— BEGIN Records supplied —
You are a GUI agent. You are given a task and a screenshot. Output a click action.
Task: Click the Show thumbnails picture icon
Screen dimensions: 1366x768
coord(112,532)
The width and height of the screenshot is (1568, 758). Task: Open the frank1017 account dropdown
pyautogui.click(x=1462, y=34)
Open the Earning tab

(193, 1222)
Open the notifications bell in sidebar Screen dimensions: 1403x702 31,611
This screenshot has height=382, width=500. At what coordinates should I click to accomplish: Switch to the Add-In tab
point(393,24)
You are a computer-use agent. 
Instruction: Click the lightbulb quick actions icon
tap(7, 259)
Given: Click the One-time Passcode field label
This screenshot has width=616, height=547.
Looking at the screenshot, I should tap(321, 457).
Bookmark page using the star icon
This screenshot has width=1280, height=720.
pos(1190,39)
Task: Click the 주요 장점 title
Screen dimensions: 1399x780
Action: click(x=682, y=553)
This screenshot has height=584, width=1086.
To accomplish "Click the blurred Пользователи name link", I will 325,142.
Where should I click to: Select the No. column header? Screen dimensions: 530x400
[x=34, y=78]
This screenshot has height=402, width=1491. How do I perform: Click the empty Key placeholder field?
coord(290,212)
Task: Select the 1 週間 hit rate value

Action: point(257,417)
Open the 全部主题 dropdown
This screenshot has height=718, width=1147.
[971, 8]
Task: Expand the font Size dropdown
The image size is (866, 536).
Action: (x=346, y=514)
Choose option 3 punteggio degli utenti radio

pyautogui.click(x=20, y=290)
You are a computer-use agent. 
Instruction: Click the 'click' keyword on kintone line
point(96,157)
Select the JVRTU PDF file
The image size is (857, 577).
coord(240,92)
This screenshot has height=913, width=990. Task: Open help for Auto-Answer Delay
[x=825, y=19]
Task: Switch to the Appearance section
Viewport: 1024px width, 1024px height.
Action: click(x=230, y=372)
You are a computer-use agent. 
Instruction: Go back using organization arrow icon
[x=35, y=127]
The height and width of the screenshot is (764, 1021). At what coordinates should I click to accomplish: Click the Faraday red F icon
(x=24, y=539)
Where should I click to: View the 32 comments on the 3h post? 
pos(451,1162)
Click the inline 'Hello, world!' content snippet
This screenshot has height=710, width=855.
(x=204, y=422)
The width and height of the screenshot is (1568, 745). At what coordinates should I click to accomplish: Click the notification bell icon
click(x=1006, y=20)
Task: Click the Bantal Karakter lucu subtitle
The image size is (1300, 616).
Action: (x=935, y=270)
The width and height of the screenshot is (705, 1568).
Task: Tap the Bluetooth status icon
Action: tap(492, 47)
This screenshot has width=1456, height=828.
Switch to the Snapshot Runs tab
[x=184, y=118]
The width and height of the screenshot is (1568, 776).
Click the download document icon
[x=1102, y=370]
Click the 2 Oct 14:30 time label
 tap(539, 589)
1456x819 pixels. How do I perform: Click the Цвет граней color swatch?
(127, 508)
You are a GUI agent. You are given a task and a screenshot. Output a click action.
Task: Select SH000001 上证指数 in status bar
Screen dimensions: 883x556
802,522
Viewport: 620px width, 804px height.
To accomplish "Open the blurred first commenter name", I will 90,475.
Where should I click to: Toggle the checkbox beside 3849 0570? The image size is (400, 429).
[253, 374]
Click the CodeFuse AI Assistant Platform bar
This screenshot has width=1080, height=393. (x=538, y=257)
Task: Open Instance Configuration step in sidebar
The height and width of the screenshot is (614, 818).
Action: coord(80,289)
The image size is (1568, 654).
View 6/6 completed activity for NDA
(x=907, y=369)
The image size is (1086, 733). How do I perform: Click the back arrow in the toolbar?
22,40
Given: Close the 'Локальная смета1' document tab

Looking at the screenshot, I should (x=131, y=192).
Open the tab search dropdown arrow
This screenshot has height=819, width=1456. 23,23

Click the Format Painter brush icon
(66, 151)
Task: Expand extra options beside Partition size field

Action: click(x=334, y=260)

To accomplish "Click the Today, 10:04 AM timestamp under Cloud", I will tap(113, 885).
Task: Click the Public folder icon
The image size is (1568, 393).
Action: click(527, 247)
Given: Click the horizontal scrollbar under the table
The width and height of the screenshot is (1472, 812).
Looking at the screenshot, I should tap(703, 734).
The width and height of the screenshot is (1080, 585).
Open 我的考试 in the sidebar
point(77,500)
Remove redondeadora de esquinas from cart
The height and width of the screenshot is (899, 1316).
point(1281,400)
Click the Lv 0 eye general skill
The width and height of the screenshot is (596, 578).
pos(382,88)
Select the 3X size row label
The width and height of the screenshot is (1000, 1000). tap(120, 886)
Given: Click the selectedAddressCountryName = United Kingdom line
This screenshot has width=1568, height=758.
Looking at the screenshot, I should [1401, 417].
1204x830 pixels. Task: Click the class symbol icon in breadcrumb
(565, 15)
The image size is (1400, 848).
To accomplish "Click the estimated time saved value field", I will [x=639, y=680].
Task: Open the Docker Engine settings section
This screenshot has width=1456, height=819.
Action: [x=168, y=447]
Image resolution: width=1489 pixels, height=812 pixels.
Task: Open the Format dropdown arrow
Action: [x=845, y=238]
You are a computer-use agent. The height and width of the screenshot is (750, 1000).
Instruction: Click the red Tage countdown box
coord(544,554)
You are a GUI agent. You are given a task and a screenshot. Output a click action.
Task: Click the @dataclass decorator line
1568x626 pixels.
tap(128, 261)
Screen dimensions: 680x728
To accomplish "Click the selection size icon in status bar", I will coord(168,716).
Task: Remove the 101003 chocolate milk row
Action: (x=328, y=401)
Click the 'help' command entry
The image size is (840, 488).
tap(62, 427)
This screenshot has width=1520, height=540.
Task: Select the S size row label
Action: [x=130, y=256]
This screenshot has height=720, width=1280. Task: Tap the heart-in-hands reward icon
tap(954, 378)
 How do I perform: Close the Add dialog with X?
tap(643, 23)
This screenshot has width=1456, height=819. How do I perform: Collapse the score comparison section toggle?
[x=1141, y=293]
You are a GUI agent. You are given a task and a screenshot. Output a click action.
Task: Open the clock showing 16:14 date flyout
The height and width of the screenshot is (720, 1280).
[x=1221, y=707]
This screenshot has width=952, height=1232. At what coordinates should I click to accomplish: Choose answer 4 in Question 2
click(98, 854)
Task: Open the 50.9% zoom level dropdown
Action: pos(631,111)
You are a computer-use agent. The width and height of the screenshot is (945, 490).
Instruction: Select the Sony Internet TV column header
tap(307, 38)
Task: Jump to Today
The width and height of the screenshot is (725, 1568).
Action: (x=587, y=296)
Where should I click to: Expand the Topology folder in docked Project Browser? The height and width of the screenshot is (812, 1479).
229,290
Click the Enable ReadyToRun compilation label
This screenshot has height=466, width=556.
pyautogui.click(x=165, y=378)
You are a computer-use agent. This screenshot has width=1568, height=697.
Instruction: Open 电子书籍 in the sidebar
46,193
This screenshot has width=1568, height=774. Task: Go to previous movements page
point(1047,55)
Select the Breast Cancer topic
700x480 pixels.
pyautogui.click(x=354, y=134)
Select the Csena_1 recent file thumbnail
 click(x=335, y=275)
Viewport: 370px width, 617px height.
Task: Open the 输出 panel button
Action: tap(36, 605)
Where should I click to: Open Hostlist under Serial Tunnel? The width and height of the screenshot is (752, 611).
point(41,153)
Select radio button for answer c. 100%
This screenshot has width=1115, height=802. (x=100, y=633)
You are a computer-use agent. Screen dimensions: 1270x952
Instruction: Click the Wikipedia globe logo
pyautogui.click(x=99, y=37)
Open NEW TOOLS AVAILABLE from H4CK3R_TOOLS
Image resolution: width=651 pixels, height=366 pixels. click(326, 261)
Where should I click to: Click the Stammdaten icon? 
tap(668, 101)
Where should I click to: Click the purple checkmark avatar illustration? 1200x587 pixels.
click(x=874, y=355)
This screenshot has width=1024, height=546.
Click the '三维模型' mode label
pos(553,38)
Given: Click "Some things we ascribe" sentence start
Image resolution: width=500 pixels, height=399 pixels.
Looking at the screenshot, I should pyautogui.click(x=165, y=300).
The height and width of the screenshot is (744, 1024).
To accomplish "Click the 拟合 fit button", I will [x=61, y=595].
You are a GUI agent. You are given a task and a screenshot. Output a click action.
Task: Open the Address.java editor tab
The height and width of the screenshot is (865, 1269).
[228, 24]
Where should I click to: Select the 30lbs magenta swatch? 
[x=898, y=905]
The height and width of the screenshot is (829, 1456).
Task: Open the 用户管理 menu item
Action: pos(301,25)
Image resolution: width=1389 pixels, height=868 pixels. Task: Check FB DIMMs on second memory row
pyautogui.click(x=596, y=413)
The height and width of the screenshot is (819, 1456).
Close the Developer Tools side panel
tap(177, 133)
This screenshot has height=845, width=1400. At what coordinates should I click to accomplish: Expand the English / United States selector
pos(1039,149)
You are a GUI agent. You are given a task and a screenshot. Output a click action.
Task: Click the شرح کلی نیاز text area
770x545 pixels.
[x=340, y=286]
— END Records supplied —
## Stated problem
Filter the records above down to the lines containing the word "beside", and copy each of those lines in full.

## Response to this task
Where should I click to: Toggle the checkbox beside 3849 0570? The image size is (400, 429).
Task: Expand extra options beside Partition size field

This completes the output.